__WORK TO COMPLETE__
The result should be an exact copy of only the lines from the one holding "Task: Click the" through the last line of the data below, please, without pictures.

********

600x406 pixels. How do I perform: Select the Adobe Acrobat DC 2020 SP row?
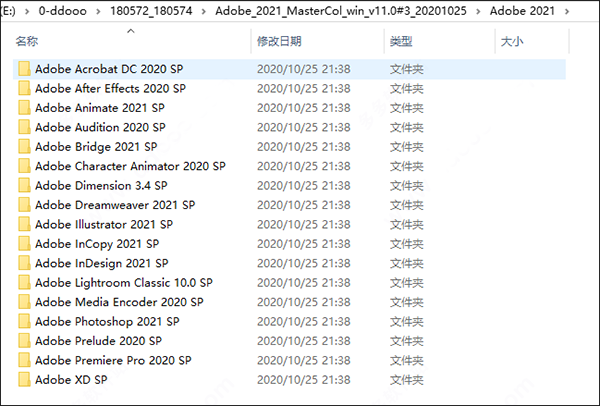pyautogui.click(x=289, y=69)

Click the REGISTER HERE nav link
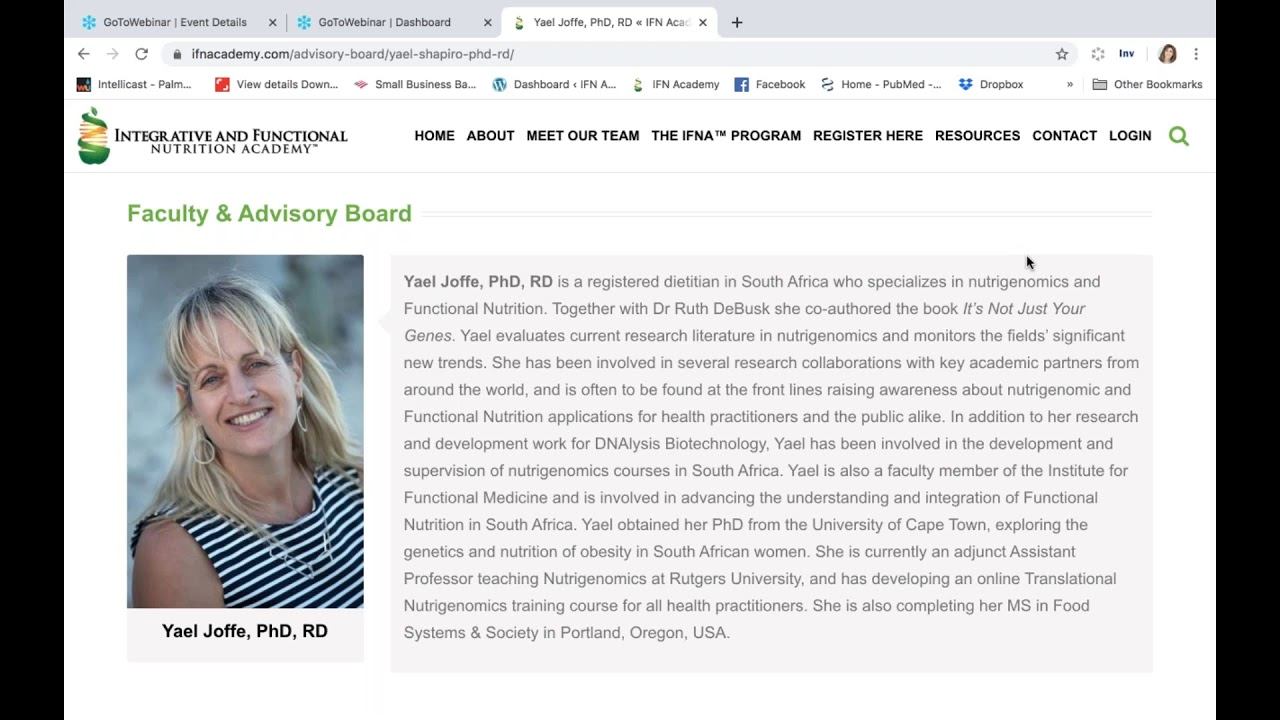pos(868,136)
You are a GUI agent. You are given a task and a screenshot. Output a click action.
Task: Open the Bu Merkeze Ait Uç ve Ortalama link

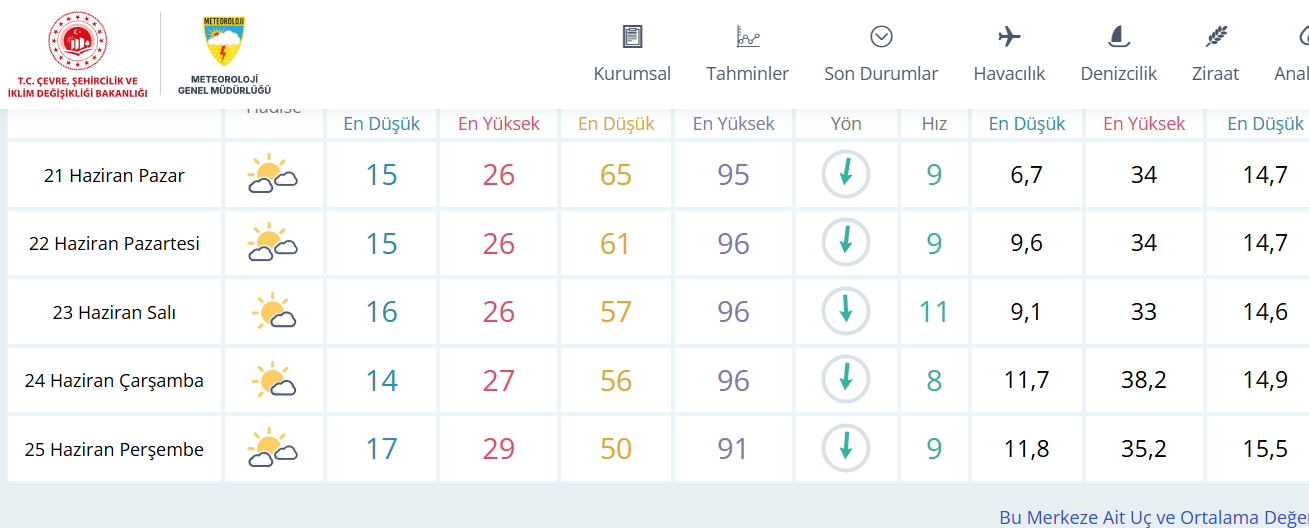1154,517
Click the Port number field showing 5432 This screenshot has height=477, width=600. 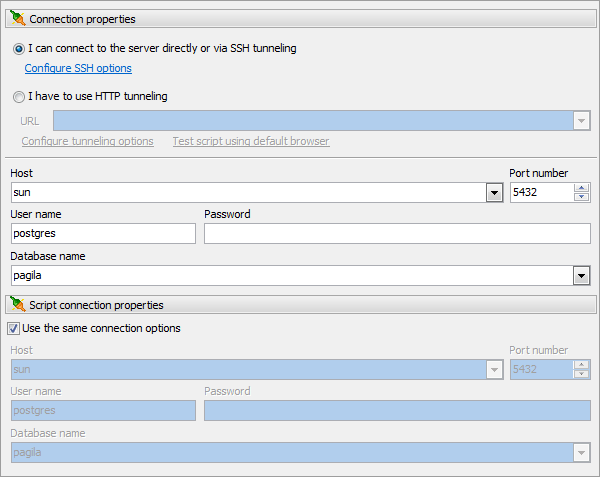pos(542,193)
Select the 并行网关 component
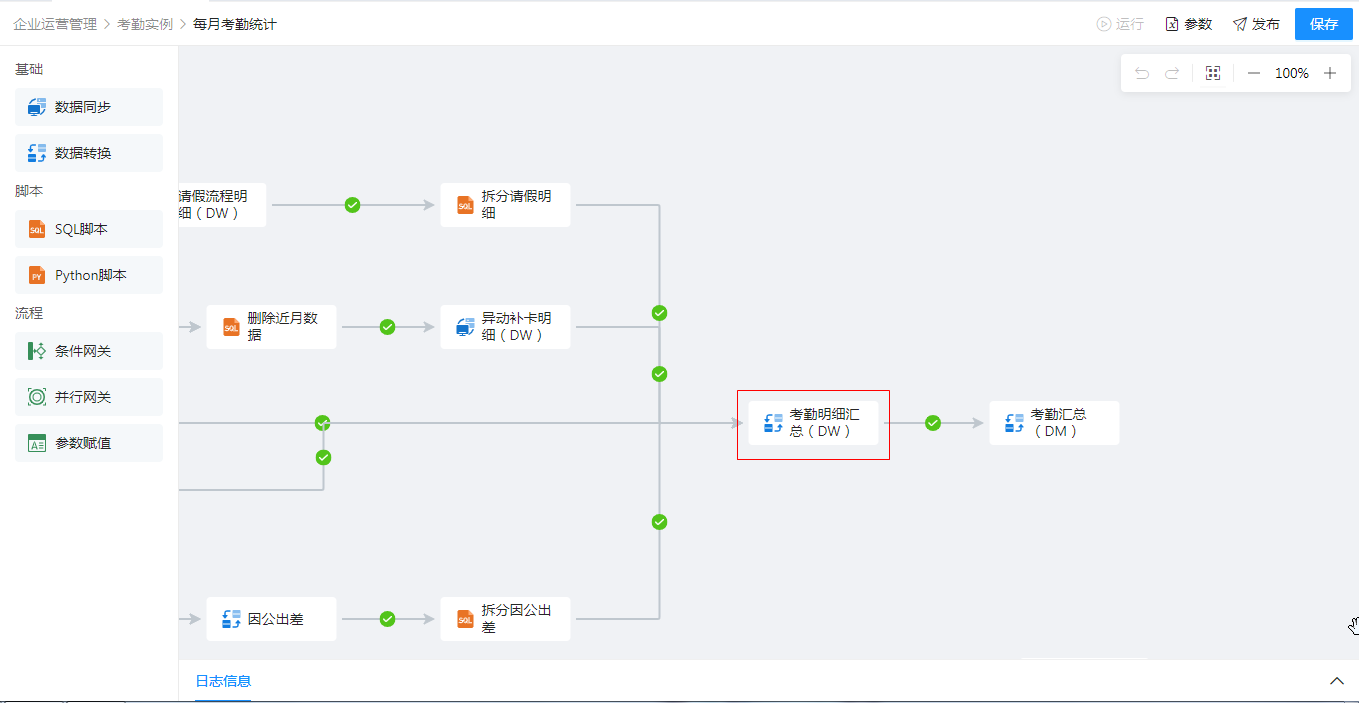 point(89,397)
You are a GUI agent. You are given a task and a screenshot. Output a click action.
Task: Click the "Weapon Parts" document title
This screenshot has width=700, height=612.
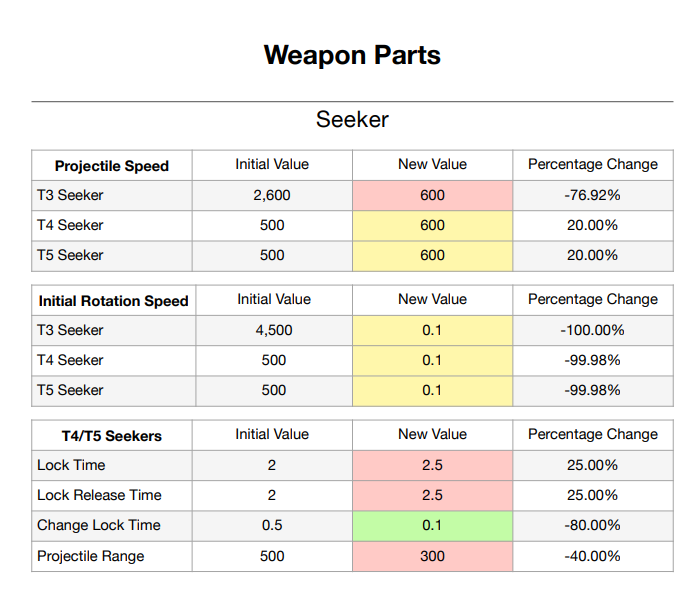pyautogui.click(x=352, y=54)
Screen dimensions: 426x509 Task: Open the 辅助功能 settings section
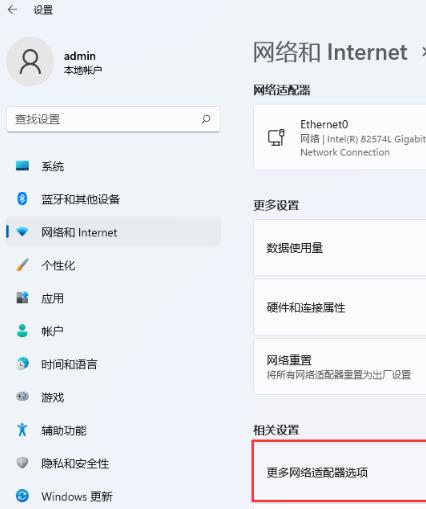click(x=113, y=430)
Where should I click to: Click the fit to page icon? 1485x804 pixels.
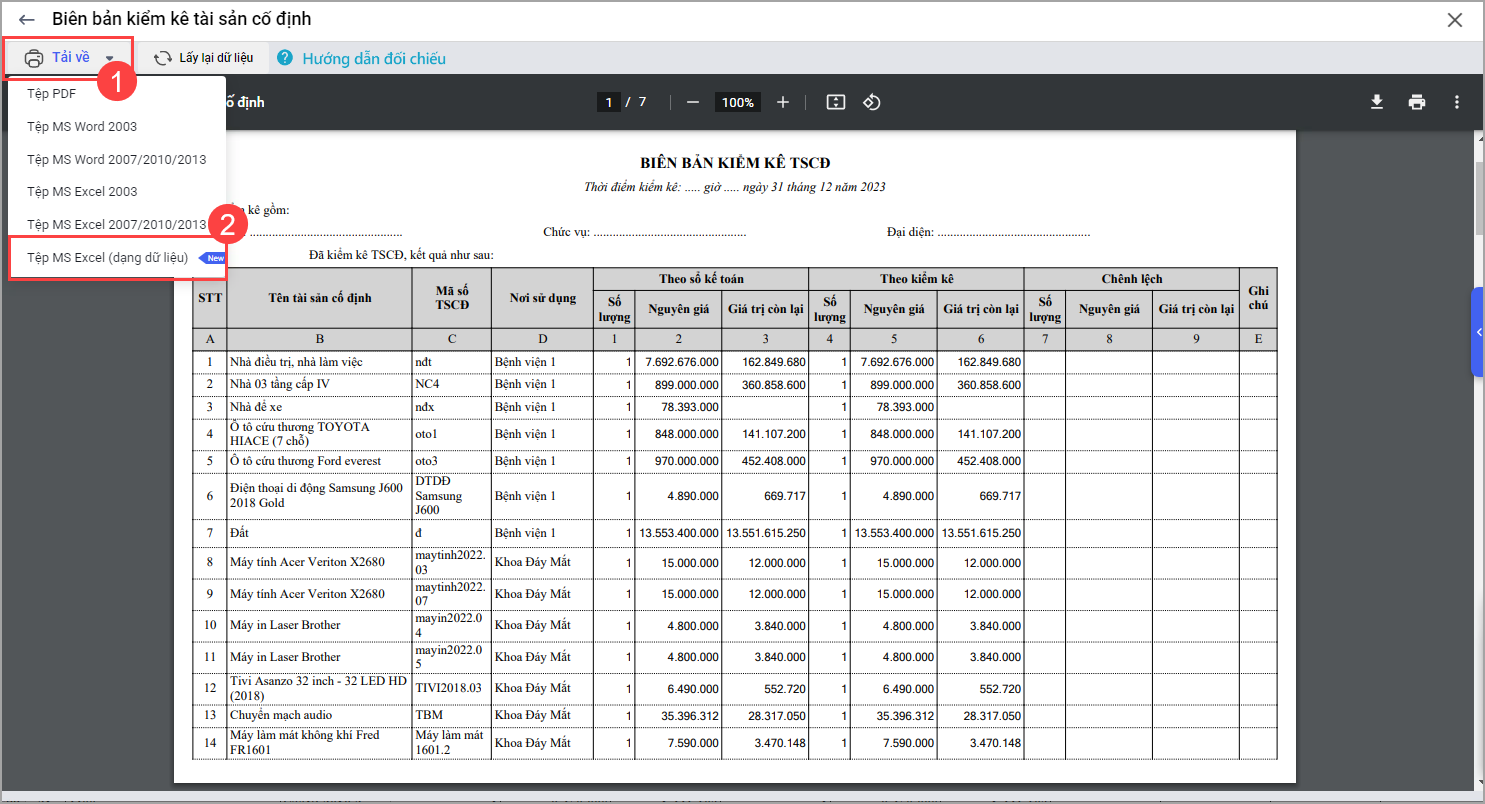click(x=836, y=102)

********

__SOLUTION__
Task: Click the "Weapon Parts" document title
This screenshot has width=700, height=612.
pyautogui.click(x=352, y=54)
Screen dimensions: 426x509 Task: Open the 辅助功能 settings section
click(x=113, y=430)
Where should I click to: Click the fit to page icon? 1485x804 pixels.
click(x=836, y=102)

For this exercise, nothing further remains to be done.